To były czasy, pamiętam jak szaleliśmy wokół bloku na motorynkach. Prędkość 40km/h wydawała się ogromna. Miałem 3 motorynki - Pony i 2 Stelle - druga Stella kupiona w Łodzi była totalnym złomem, na którym wróciłem do W-wy bez oleju w skrzyni (okazało się już w domu). Ale miło ją wspominam - nigdy nie stanęła z dala od domu i na niej wszystkiego się nauczyłem. Teraz dzięki temu chiński pojazd obsługuję bez problemów.
Motorynka… ech, łezka się kręci w oku. Pierwszego miałem 50-T-3 (strasznie awaryjny) a potem już tylko motorynki. Przewinęło mi się kilka sztuk (50-M-1, 50-M-3), jedną ukradli mi na drugi dzień zaraz po remoncie, lakierowaniu i złożeniu do kupy, inna była totalnie stuningowana (olejowe lagi z przodu, olejowe teleskopy z tyłu, bak od jawki, deska rozdz. z prawdziwego zdarzenia z szybkościomierzem, kontrolkami, prawdziwą stacyjką, prostokątny reflektor, stop z tyłu, aku na pokładzie, migacze i wiele jeszcze innych udoskonaleń).
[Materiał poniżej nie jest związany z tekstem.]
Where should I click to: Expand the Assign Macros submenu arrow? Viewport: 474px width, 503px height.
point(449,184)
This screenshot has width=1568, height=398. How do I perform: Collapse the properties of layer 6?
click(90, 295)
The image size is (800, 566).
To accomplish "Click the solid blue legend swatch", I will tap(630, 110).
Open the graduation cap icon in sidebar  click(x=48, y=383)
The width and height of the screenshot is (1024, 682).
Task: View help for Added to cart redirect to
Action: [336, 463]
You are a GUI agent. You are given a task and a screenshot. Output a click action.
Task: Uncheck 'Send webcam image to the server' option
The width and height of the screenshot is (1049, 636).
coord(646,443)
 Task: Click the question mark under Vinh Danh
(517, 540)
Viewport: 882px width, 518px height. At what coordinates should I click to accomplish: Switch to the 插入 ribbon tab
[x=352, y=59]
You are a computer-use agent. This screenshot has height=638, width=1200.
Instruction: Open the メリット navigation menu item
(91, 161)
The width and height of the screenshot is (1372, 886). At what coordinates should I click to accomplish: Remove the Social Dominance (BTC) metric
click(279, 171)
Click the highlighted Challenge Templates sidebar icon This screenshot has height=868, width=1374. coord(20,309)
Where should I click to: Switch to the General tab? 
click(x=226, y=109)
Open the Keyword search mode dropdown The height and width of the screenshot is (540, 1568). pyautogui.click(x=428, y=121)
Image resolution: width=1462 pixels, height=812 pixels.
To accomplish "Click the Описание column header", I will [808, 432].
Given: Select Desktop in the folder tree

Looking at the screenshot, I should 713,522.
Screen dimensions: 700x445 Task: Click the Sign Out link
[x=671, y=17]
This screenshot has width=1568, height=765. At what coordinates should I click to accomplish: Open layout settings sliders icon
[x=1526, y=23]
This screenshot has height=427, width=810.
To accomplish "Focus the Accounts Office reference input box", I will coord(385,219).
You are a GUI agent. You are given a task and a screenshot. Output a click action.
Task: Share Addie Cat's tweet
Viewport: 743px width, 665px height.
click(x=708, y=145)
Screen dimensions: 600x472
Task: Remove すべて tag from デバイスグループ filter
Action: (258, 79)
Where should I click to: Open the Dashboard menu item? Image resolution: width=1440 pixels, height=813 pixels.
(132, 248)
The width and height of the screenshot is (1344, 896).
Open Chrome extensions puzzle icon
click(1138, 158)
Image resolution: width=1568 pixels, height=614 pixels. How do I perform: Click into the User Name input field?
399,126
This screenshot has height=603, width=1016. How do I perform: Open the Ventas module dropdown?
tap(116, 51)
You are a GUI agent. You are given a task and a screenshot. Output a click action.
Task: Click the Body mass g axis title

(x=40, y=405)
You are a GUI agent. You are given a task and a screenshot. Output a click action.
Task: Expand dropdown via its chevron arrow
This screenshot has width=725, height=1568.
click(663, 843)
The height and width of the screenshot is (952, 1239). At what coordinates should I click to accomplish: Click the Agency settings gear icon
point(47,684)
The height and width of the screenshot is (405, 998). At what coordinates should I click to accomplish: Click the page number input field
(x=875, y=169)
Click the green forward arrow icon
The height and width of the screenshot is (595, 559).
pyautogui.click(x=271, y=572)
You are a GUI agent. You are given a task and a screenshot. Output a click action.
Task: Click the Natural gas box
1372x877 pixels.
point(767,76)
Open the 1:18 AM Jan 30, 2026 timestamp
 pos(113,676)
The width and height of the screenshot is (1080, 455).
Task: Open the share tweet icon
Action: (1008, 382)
Kolejna motorynka prawie mnie wysłała na tamten świat jak w czasie jazdy ~40km/h oderwały się mocowania przedniej osi od lag i była gleba przez kierownicę (bez kasku oczywiście!) itd, itp. Ogólnie bardzo miło wspominam ten motorek mimo swojej awaryjności. Prawdę mówiąc chętnie bym się tym dzisiaj przejechał - dla przyjemności . Fajny był sprzęt, zrywny, można było poszaleć itp. Tylko te nieszczęsne opony których nigdzie nie było a Pirelli miały ceny z kosmosu.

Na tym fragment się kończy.